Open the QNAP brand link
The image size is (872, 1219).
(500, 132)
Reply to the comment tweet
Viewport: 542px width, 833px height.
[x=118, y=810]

------

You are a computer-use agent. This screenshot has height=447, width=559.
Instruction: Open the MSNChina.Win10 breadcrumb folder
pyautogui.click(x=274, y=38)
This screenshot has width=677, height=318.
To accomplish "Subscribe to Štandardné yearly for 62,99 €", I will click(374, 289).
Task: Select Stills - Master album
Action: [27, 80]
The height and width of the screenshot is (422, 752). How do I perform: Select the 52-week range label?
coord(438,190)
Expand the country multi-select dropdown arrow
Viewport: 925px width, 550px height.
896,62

------

(THE TASK) Beginning with the line above that contains "You are a computer-use", copy each line exactly up to and including the line that contains "Expand the country", and go no further.

(WORKED SOLUTION)
You are a computer-use agent. This screenshot has height=447, width=559.
Instruction: Open the MSNChina.Win10 breadcrumb folder
pyautogui.click(x=274, y=38)
This screenshot has width=677, height=318.
To accomplish "Subscribe to Štandardné yearly for 62,99 €", I will click(374, 289).
Task: Select Stills - Master album
Action: [27, 80]
The height and width of the screenshot is (422, 752). How do I perform: Select the 52-week range label?
coord(438,190)
Expand the country multi-select dropdown arrow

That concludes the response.